> **Task inputs**
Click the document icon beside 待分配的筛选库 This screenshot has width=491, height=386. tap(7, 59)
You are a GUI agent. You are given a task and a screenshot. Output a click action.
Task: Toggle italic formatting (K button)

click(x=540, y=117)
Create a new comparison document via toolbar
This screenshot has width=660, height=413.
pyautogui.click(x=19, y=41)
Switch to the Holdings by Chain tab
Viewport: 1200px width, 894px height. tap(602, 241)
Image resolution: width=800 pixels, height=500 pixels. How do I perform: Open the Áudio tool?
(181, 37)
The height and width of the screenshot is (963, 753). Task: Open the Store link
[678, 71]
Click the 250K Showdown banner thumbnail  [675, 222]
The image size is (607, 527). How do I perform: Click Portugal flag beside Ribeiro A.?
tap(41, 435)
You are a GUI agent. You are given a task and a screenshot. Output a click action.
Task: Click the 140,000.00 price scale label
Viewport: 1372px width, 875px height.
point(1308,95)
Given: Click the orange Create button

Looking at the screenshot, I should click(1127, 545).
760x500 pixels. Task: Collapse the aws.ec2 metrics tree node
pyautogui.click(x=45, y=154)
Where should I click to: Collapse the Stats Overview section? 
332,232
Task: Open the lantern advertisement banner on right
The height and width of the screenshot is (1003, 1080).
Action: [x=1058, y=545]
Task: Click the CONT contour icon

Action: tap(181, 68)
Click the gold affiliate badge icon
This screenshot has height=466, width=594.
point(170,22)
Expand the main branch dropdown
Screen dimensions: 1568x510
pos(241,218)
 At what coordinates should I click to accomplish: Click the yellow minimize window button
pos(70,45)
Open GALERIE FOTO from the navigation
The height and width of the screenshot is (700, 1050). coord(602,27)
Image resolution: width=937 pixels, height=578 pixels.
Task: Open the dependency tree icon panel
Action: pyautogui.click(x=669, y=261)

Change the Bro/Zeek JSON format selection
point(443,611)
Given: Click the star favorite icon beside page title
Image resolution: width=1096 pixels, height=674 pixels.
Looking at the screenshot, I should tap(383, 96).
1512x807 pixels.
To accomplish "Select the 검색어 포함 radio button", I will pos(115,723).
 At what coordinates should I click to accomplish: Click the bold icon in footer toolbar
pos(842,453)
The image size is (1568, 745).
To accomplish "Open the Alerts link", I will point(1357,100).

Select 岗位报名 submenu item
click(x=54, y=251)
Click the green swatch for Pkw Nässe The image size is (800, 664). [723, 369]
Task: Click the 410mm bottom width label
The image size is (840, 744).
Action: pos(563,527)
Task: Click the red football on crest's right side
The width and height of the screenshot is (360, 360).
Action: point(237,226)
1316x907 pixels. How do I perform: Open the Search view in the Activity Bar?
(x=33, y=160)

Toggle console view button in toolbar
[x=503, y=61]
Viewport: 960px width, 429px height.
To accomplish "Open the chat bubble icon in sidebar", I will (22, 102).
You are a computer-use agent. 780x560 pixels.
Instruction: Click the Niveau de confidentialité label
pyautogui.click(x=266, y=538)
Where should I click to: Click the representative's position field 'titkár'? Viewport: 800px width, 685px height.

> **What is required**
Can you rewrite the data from the line containing "minimize window button" through the end of the data, with "toolbar" replaced by "menu bar" and nothing else changed?

> **Result below**
 At what coordinates should I click to accomplish: Click the yellow minimize window button
pos(70,45)
Open GALERIE FOTO from the navigation
The height and width of the screenshot is (700, 1050). coord(602,27)
Image resolution: width=937 pixels, height=578 pixels.
Task: Open the dependency tree icon panel
Action: pyautogui.click(x=669, y=261)

Change the Bro/Zeek JSON format selection
point(443,611)
Given: Click the star favorite icon beside page title
Image resolution: width=1096 pixels, height=674 pixels.
Looking at the screenshot, I should tap(383, 96).
1512x807 pixels.
To accomplish "Select the 검색어 포함 radio button", I will pos(115,723).
 At what coordinates should I click to accomplish: Click the bold icon in footer menu bar
pos(842,453)
The image size is (1568, 745).
To accomplish "Open the Alerts link", I will point(1357,100).

Select 岗位报名 submenu item
click(x=54, y=251)
Click the green swatch for Pkw Nässe The image size is (800, 664). [723, 369]
Task: Click the 410mm bottom width label
The image size is (840, 744).
Action: pos(563,527)
Task: Click the red football on crest's right side
The width and height of the screenshot is (360, 360).
Action: point(237,226)
1316x907 pixels. How do I perform: Open the Search view in the Activity Bar?
(x=33, y=160)

Toggle console view button in menu bar
[x=503, y=61]
Viewport: 960px width, 429px height.
To accomplish "Open the chat bubble icon in sidebar", I will (22, 102).
You are a computer-use agent. 780x560 pixels.
Instruction: Click the Niveau de confidentialité label
pyautogui.click(x=266, y=538)
Where should I click to: Click the representative's position field 'titkár'? Viewport: 800px width, 685px height.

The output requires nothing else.